Foto Chip Somodevilla/Getty Images

Em quatro artigos distintos, o “New York Times” revelou que o filho mais velho do Presidente aceitou encontrar-se com uma advogada do governo russo sabendo que este queria “ajudar” o seu pai a vencer as presidenciais. Trump Jr. quis adiantar-se ao jornal na divulgação dos emails que trocou com um intermediário para marcar esse encontro, mas acabou a incriminar-se

Depois de uma série de comunicados contraditórios a defender-se das primeiras notícias do “New York Times”, Donald Trump Jr. surpreendeu muita gente quando na terça-feira decidiu adiantar-se ao jornal e publicar ele a cadeia de emails que trocou com Rob Goldstone, um publicitário britânico ligado à indústria musical russa, para marcar um encontro com uma advogada ligada ao Kremlin em junho de 2016.

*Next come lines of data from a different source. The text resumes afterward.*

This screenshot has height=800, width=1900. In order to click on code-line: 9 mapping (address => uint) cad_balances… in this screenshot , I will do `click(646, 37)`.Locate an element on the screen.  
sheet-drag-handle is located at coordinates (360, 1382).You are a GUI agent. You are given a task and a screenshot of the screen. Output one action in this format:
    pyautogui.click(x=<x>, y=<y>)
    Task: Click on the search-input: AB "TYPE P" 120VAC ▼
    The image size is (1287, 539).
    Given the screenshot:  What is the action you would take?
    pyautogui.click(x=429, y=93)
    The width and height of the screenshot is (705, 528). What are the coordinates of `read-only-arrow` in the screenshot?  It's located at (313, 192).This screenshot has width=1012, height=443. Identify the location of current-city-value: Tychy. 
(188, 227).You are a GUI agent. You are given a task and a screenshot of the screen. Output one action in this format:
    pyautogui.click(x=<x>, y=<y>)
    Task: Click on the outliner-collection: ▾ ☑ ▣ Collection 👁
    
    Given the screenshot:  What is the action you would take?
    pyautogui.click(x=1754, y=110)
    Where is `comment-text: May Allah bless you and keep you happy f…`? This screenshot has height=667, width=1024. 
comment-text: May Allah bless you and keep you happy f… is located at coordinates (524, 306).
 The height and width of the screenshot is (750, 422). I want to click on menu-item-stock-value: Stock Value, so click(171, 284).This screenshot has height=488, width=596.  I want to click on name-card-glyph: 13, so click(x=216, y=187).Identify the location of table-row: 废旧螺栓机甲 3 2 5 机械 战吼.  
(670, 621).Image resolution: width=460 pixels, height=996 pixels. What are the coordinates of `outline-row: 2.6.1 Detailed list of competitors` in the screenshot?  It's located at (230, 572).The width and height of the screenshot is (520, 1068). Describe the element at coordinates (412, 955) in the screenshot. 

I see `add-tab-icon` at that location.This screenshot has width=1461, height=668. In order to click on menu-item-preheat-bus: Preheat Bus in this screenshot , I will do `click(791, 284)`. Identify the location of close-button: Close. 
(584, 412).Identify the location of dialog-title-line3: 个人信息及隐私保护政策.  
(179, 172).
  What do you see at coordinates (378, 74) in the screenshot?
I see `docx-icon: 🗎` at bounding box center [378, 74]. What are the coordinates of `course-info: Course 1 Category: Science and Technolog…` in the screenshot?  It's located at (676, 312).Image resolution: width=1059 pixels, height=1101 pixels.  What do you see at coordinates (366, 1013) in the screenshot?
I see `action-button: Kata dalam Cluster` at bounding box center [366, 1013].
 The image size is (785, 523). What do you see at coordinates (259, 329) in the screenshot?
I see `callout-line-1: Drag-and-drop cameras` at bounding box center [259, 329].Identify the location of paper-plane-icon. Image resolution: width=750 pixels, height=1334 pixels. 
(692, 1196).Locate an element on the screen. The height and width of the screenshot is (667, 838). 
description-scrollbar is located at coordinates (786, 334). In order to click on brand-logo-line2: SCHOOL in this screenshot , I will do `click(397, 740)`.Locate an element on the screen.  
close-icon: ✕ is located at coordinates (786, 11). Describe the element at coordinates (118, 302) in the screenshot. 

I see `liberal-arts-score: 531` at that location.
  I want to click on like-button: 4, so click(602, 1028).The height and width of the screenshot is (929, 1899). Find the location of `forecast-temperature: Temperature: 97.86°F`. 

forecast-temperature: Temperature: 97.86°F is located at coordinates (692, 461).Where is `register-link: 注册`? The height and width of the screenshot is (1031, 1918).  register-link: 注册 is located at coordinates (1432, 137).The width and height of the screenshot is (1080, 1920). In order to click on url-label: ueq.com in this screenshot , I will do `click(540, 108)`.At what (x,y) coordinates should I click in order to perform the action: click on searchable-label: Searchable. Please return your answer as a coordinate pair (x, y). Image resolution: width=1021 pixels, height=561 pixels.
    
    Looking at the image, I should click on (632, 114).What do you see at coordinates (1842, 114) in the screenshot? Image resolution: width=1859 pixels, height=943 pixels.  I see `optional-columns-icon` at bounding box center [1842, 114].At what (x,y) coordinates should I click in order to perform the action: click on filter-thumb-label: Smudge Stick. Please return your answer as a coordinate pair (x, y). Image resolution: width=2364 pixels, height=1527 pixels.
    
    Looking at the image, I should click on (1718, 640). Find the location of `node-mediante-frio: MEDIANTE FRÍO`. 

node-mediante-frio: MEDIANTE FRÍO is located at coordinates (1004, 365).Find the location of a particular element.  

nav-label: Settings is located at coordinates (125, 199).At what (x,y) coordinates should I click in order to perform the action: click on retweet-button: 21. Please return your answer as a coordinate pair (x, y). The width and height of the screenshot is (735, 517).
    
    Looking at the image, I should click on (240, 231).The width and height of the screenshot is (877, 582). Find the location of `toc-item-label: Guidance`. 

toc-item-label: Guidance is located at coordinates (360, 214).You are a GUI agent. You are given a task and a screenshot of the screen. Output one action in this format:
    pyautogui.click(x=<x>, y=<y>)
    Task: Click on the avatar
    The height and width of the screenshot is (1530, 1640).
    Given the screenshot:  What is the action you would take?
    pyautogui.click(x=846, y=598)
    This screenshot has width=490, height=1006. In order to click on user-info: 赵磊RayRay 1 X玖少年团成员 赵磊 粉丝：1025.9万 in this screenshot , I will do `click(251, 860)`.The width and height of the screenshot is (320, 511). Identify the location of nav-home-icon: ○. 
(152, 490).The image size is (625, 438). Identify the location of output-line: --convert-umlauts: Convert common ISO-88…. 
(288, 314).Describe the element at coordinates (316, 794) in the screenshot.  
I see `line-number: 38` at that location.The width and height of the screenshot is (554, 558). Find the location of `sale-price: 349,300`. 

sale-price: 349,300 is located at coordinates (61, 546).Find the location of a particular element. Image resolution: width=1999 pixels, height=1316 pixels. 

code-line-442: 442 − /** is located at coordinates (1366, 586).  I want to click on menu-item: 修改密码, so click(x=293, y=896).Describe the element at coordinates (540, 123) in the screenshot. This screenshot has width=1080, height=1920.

Essa troca de emails, ditam vários especialistas, é a primeira prova concreta de que o governo russo e a equipa do agora Presidente norte-americano colaboraram para impedir a vitória de Hillary Clinton nas presidenciais. Com a decisão de divulgar as mensagens, o filho mais velho de Donald Trump achou que estava a defender-se mas acabou a incriminar-se. O que os emails demonstram é que aceitou reunir-se com uma representante de Putin após o intermediário lhe ter garantido que esta tinha informações “prejudiciais” para a candidata democrata e que Moscovo queria entregar-lhas para “ajudar” Trump a ser eleito.